Requirements are:
Functional Requirements:
- Create a short URL for long URL
- Return Long URL from a given a short URL or return 404
Non Functional Requirements:
- We will be choosing availability over consistency.
- System has to serve at least 3T short urls.
- Short URL has to be at least 5 characters long
API Design
To Shorten URLs:
[POST] /api/urls/short
BODY: {
"longUrl": "www.google.com"
}
Response: {
"shortUrl": "www.domain.com/xyz34"
}
To GET Long URL from SHORT URL. If not available it will return 404.
[GET] /api/urls/long?url='www.domain.com/xyz34'
Response: {
"longUrl": "www.google.com"
}
High-Level Design
Components
Hash Service: Responsible for generating unique hash per long url.
Redis: We will use redis for caching frequently accessed long url. We will use LRU algorithm to evict cache and any update or delete also remove the key from redis. If a key does not exist in cache then server will approach database for a table scan.
Load Balancer: Load Balancer will handle multiple server based on stateless RR algorithim.
Server: Server will process the request and communicate with Hash Service, Database and Redis. NoSQL: We will be using NoSQL database mongodb as our primary database. Our database will distributed. Since we are choosing availability over consistency we will return as soon as a user has written successfully in one database. We will also make sure one long url always lands on only one shard by using consistent hashing. So long Url will be the key the key here. We will be using Quorum based technique requiring majority vote (> N / 2). N will be always odd.
Detailed Component Design
Components:
- Hash Service: This part is responsible for create the hash for the long url. From the requirement we can see that our hash has to be at least 5 characters long. And it also needs to support 3T hashes. Since 5 characters will cause collission for 3T hashes. We need to pickup at least 7 characters. For base64, 7 characters represents 42 bits. 2^42 = 4.39T. So we will generate 42 bits hash and convert it into base64 characters. If the generated base64 string already exists in the database, it will regenerate the string again. Also there will be no collision, since we will be using 4 bits to support number of servers as server Id and 24 bits for current timestamp. And there will be 4 concurrency bits.

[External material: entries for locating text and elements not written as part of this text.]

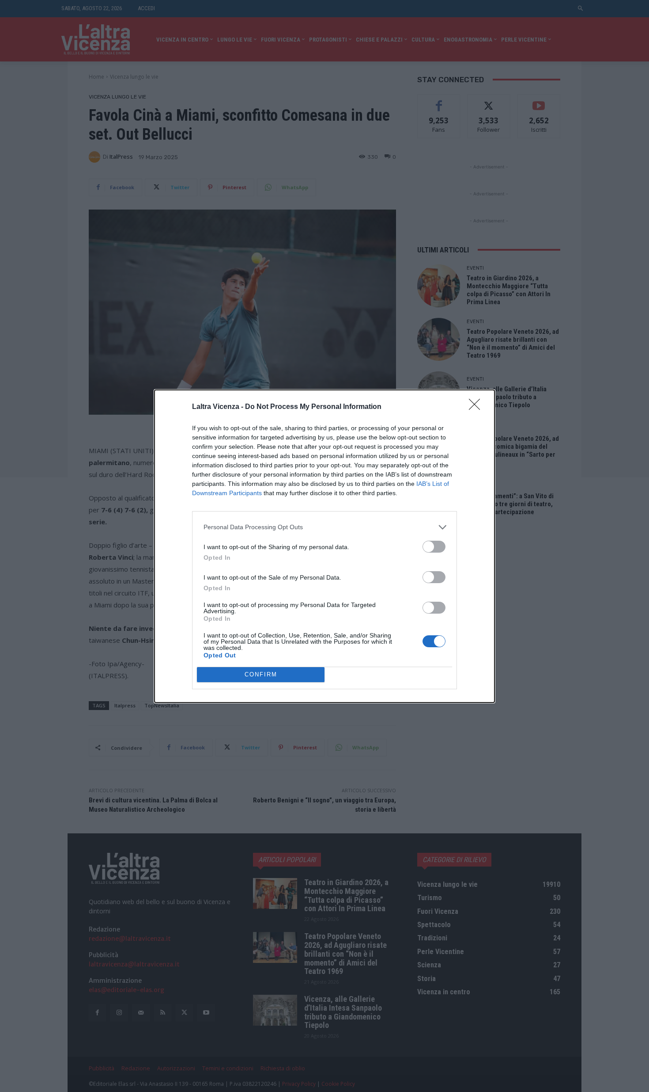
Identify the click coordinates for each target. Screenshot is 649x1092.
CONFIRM (261, 674)
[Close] (477, 407)
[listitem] (324, 527)
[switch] (434, 547)
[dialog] (324, 546)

- Redis: After generating the base64 string, we will keep it in the NoSQL database. And then we will use Redis as cache with LRU algorithm to keep it accessible without database checking. Redis will keep the long url as a key and short url as value. If long url does not exist server will reach to database. In case of any update to the long url will evict the key from Redis.
- Load Balancer: LB will be able to handle increased load of request on multiple servers based on stateless RR algorithim .
- NoSQL DB: NoSQL DB like MongoDB suits perfectly since this is highly scalable. For a distributed system we have chosen availability over consistency. So other database will eventually consistent. And we also make sure one long url goes to one database using consistent hashing. Hot shard is not possible here since we are using Cache to retrieve data. For Split brain scenario we will be using quorum based leader election (> N/ 2) where n is always an odd number.
- Server: We can achieve low latency by using CDN, since most of our data will be static. We will keep multiple server to achieve high availability which will be based on stateless RR algorithm at LB level. Also we will be using Token bucket algorithm to limit user generating more than 10 short url per minute using user id as key. It will ensure no burst request are coming.